My own surname is a good example to take of how a Gaelic surname has been corrupted over the centuries of English administration. Quinn is an anglicised corruption of the Gaelic surname O'Cuinn (see above), and the variations of the surname that have emerged over the years illustrate the anglicising process.
Over a period of five hundred years one comes across Ua Cuinn, O'Coyne, O'Quyane, O'Quin, Quin and finally Quinn as well as other unmentionable corruptions.
In the Calendar of State Papers for the period the sept is referred to as O'Quins, Quins, O'Quynnes. One man is referred to as Neale O'Quyn, O'Quin, O'Quinn, O'Quyne, O'Quynn, O'Quynne, Quyn (rather than as Niall O'Cuinn).
In the State Papers for the mid seventeenth century the prefix O' is dropped and the name is represented by Quin, Quiny, Quine, Quynne.

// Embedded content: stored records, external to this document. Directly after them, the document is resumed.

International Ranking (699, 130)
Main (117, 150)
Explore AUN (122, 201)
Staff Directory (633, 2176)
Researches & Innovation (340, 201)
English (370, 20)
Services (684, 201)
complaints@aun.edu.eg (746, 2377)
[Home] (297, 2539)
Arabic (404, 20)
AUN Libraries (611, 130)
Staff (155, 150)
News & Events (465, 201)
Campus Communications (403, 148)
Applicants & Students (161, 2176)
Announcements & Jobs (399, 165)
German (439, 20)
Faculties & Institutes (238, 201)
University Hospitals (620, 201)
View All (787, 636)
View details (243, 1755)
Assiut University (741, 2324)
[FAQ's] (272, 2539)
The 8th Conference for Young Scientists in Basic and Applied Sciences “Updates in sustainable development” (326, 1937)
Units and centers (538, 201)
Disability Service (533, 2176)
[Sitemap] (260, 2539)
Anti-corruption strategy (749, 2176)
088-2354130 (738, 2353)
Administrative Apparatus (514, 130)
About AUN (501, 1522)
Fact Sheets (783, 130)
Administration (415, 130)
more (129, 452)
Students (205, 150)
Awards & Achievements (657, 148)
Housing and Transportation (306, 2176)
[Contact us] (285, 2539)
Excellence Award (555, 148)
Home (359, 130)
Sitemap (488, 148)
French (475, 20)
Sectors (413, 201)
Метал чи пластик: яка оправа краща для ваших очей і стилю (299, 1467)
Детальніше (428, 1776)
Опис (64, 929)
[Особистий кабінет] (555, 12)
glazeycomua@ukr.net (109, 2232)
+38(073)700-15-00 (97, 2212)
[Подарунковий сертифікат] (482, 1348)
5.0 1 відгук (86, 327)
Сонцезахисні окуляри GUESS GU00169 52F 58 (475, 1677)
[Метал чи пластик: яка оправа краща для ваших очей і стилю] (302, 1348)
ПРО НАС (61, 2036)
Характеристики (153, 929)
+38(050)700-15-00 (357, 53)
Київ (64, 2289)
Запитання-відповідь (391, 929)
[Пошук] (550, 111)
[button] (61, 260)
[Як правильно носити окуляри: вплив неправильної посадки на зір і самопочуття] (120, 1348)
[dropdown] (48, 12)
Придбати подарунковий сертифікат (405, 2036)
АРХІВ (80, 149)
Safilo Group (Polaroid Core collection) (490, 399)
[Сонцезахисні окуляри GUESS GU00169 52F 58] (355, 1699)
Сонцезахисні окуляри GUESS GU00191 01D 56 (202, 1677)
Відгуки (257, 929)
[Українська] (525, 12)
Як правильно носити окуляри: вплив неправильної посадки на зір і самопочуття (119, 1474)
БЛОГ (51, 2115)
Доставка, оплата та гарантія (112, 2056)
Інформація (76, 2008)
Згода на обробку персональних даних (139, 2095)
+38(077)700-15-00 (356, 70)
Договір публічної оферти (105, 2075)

From the end of the seventeenth century until the end of the eighteenth century, O'Quin is the most common form in the documents although other corruptions can still be found, though to a lesser extent than the immediately preceding period, examples of these are: Quin, Quayne, O'Quyne.
With the nineteenth century the prefix O' came finally to be dropped in English, Quin was now the most common form of the surname but before the middle of the century it had been surpassed by Quinn.
From an examination of Griffith's Land Valuation circa 1850's it is obvious that Quinn had surpassed Quin by at least two to one. The practise of adding the extra n continued right up to the end of the century.
As has already been noted the vast majority of the Irish people in the past were unable to read or write, but when a situation arose, where it was necessary for the surname to be written down, it was written down in a contemporary form.
On the other hand literate people were certainly not going to be told how to spell their own surname, and would write it as they would have understood how their forebears had done with only one n.
My grandfather born in 1891 was registered as John Quinn·, his father born in 1866 was registered as James Quin.
In my own case though registered as John Quinn (being called after my grandfather), I am known as Sean Quinn,though in many official documents I am Sean O'Cuinn.